Makeup & Beauty

The Really Bad Cut

February 2015

This is my favorite haircut I have ever gotten. It’s a shot from exactly a year ago, when Karmela (my stylist at John Sahag, who I found after reading about the salon in an Allure Magazine way back when I was in high school) and I decided to chop off my increasingly straggly post-partum locks into a bob. And I’ve been a bob girl ever since.

Except then I got The Really Bad Cut. I remember when I moved out to California, my mom saying “Oh you’ll just have to come back to New York when you need a haircut so Karmela can do it,” because apparently my mother is under the impression that I have transformed into an heiress, or perhaps just a very wealthy socialite of the Hilton genus. (“…Shall I take the private plane, mama? Or must I fly first class with the plebeians again?”)

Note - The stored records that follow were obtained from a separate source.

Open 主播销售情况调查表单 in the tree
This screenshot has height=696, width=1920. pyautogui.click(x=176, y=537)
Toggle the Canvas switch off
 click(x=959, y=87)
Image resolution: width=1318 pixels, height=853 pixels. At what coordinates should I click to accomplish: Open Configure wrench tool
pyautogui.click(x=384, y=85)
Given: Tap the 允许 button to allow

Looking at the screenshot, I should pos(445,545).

So instead of making little cross-country jaunts for trims, I did what actual people who are not movie stars do, and went to a random place near my house. The girl who gave me the cut was so sweet, and had beautiful hair herself, but I knew almost immediately upon departing the salon that the next few months were going to be a little rough in the hairstyling department. My chic little bob had been transformed into a vaguely Kate Gosselin-ish too-short-in-the-back and weirdly choppy…thing. Sort of a non-cut. Definitely not my cut. (I didn’t post too many pics in which my hair wasn’t pulled up or back or covered by a hat, but you can kinda see what I’m talking about here.)

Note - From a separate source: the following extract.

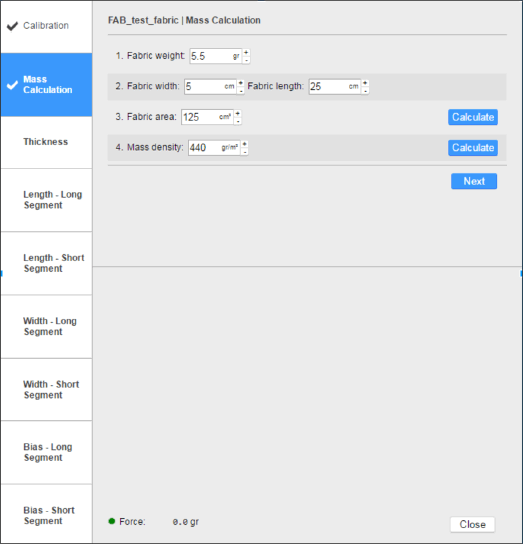This screenshot has height=544, width=523.
Task: Decrease the Fabric length value
Action: 365,90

Many months later, it’s still in the growing-out stage (uggggggg), but I decided that on this trip I’d go over to Karmela to see if she could do something. Anything. Because for real: a bad haircut makes you feel bad, and there was just nothing I could do with this one. Up, down, curly, straight: nothing worked, and it made me feel dumpy and un-put-together and a little bummed out. Hair has that power, you know – to make you feel ten years younger, all floaty and gorgeous…or to make you feel like total crap.

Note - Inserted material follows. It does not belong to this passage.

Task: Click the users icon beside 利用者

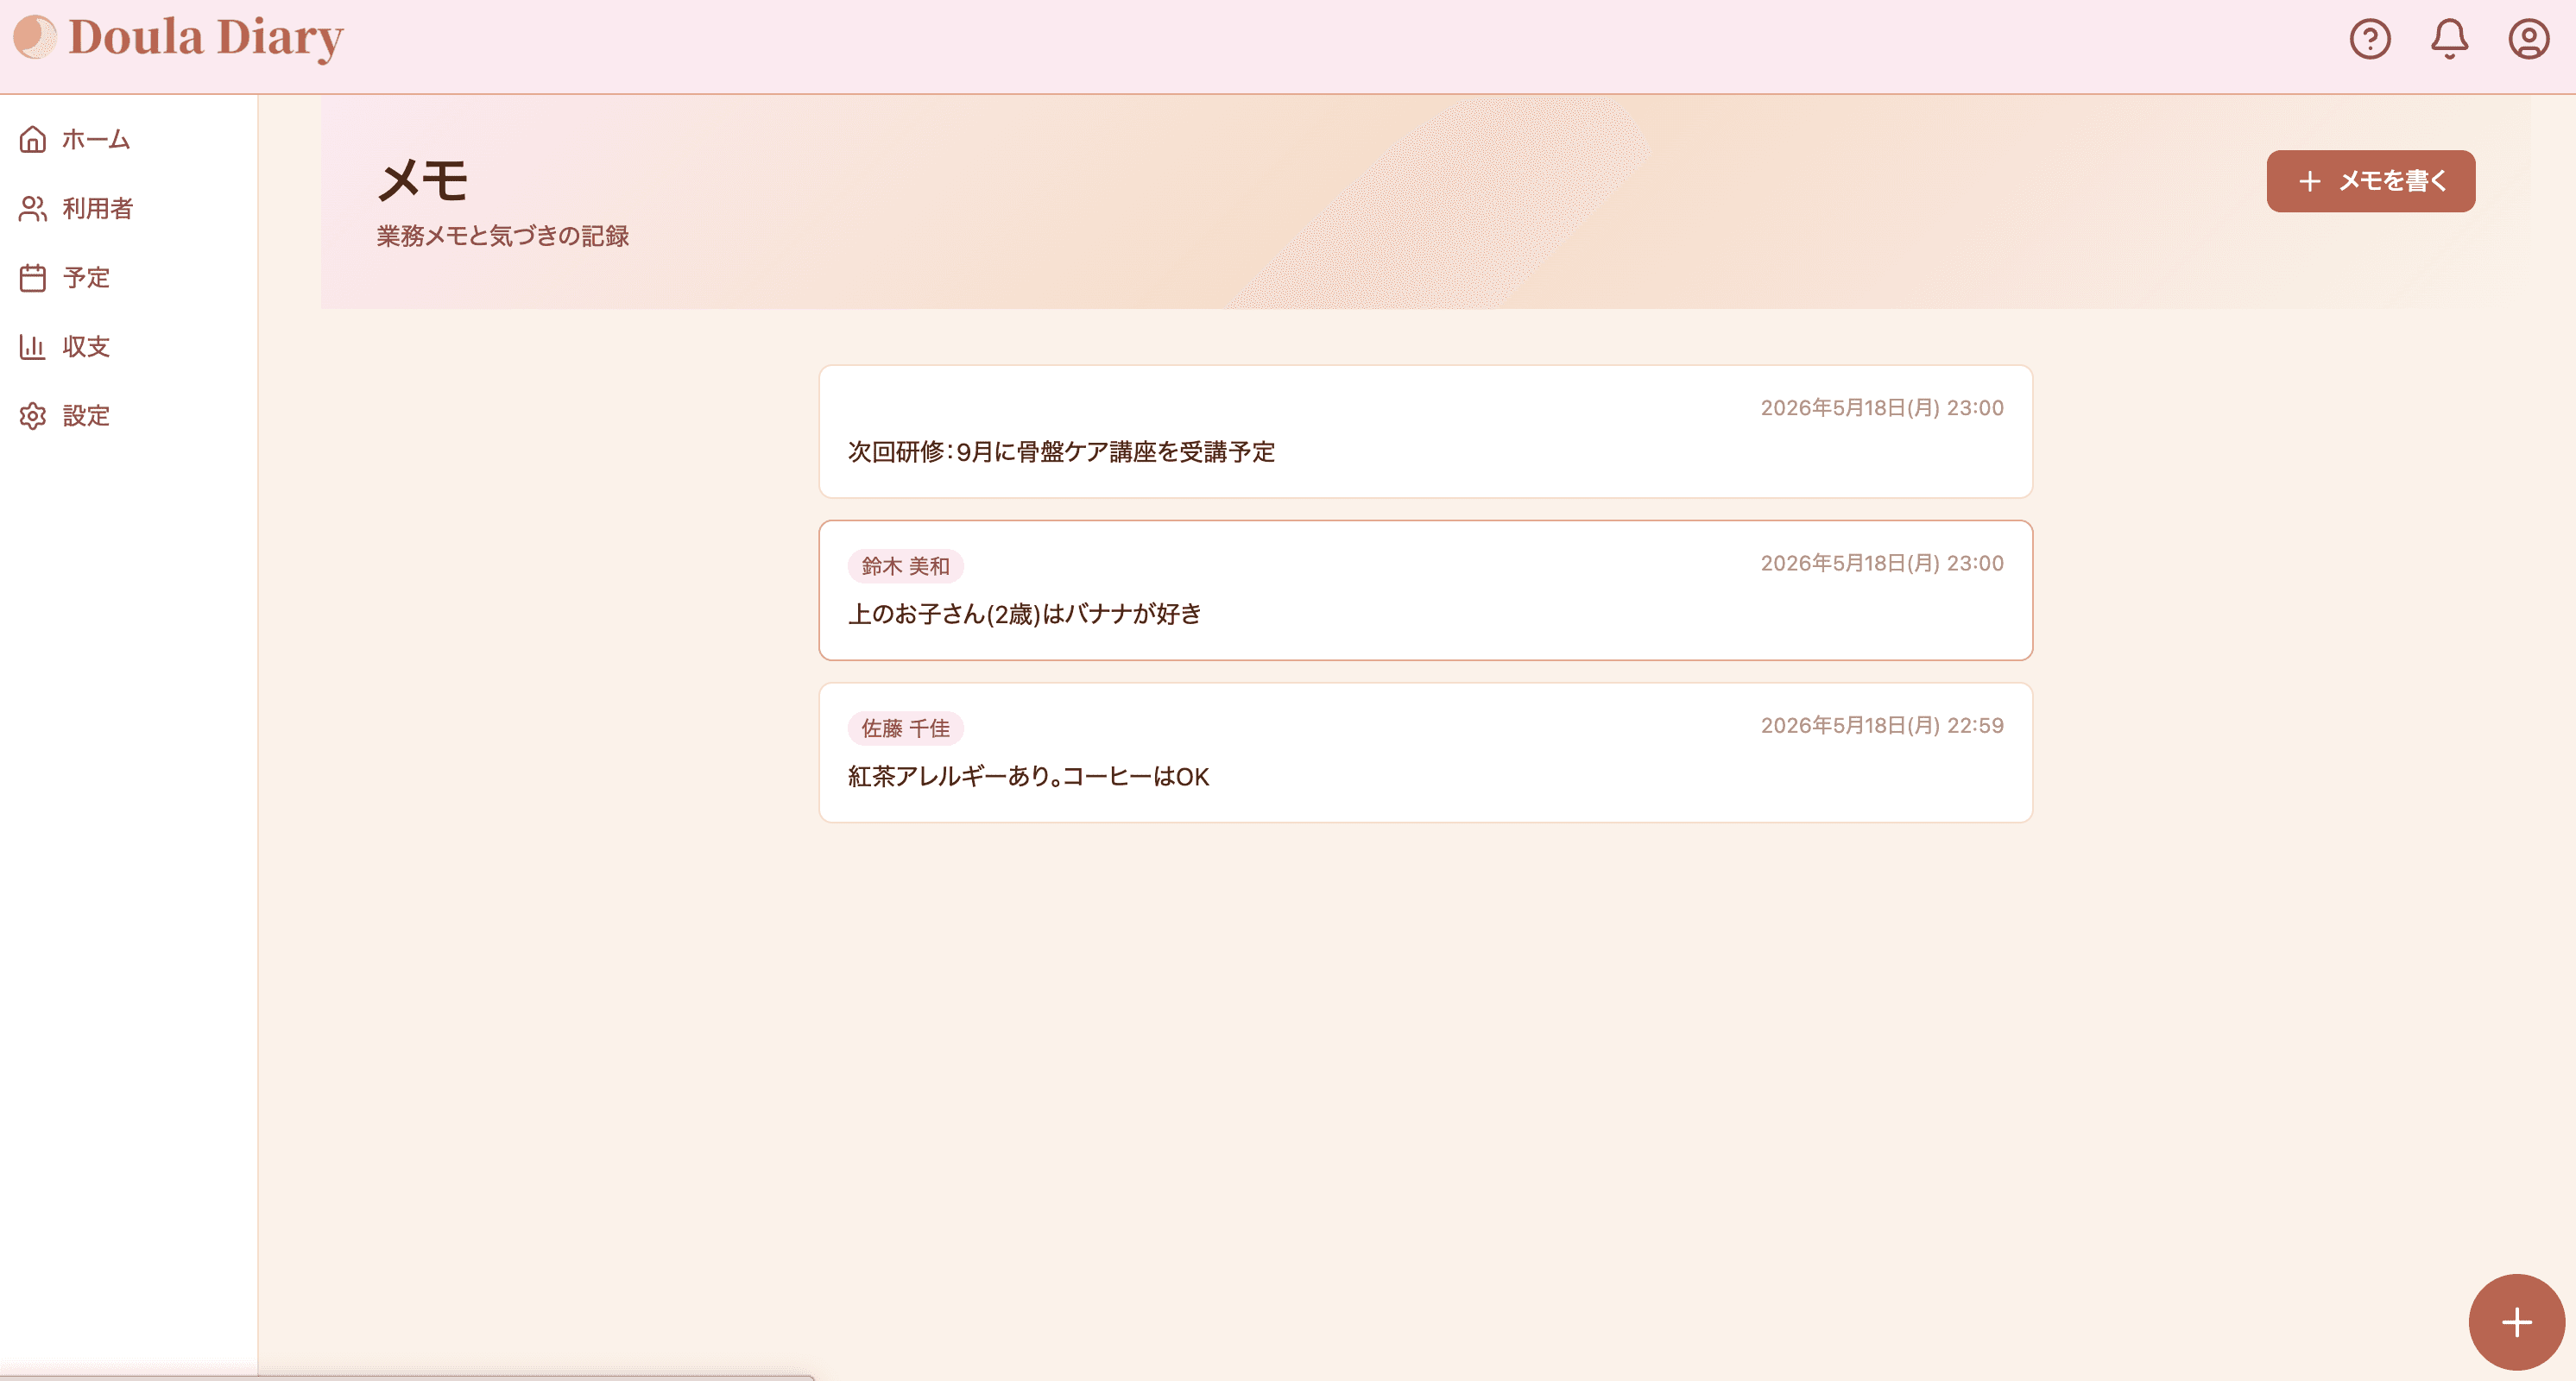Action: 33,208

I felt like the latter; now I feel much, much closer to the former.

Wavy blonde bob on Jordan Reid

I’m baaaack!

All of us have been the victim of a truly terrible haircut at one point or another, so I asked Karmela how to handle one, short of sitting around for five months feeling like there’s nothing you can do with your hair while you wait for it to grow out (which is what I did).

In essence, what she said is that most “bad cuts” are actually just bad layering, and that there’s really no reason to wait to get one fixed – you just need to find a stylist talented enough to fix the layers (which, in my experience, unfortunately does often involve spending more money on a cut than you might at the random place down the block). The dry-cut method that John Sahag uses (where they wash, blow-dry, and flat-iron your hair prior to even touching it with a pair of scissors) creates layers that look more like glass than like steps, so you can’t tell where they start and end – and so as it grows out it just grows out into a different (but equally pretty) look.

I seriously feel like a brand-new person. (THANK YOU MY FRIEND.)